**What is asked**
Could you recast the lines below as a numbered list, starting from the line with "Where should I" up to and including the line with "[x=73, y=264]", with blank lines and pictures left out?

**Dataset rows**
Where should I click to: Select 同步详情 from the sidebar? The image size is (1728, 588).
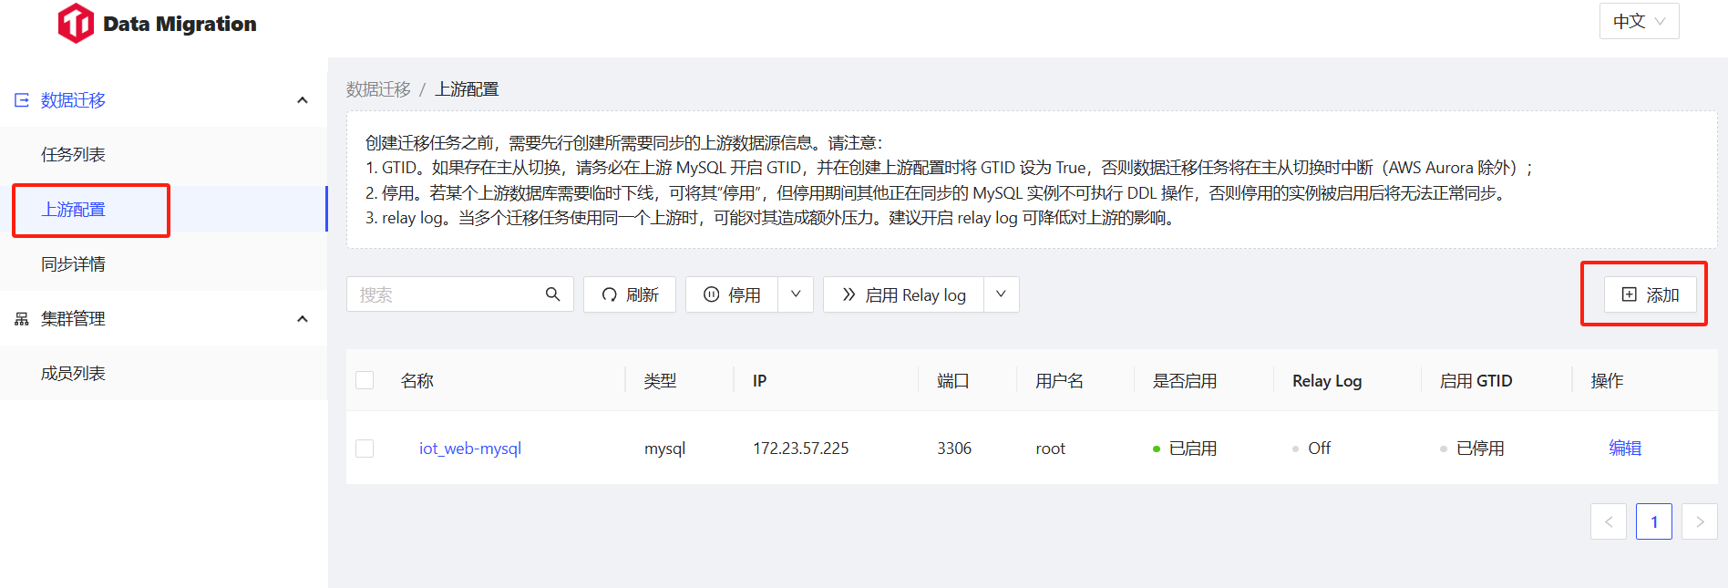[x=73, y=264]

* * *

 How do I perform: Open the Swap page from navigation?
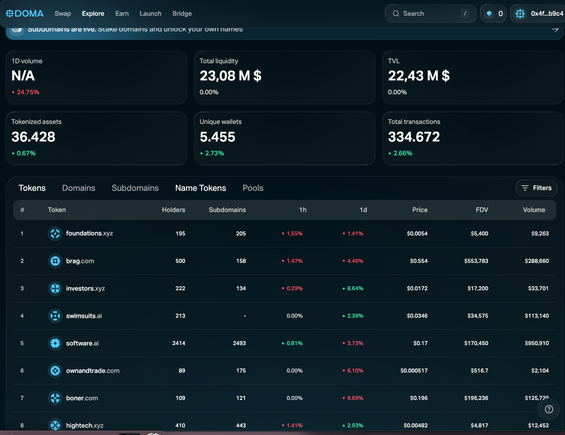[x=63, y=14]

---

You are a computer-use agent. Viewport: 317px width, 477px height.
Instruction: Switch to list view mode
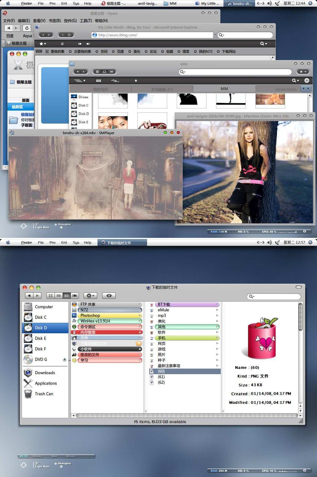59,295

**Exercise output**
1. Where should I click to: Select 同步详情 from the sidebar? The image size is (1728, 588).
2. [x=73, y=264]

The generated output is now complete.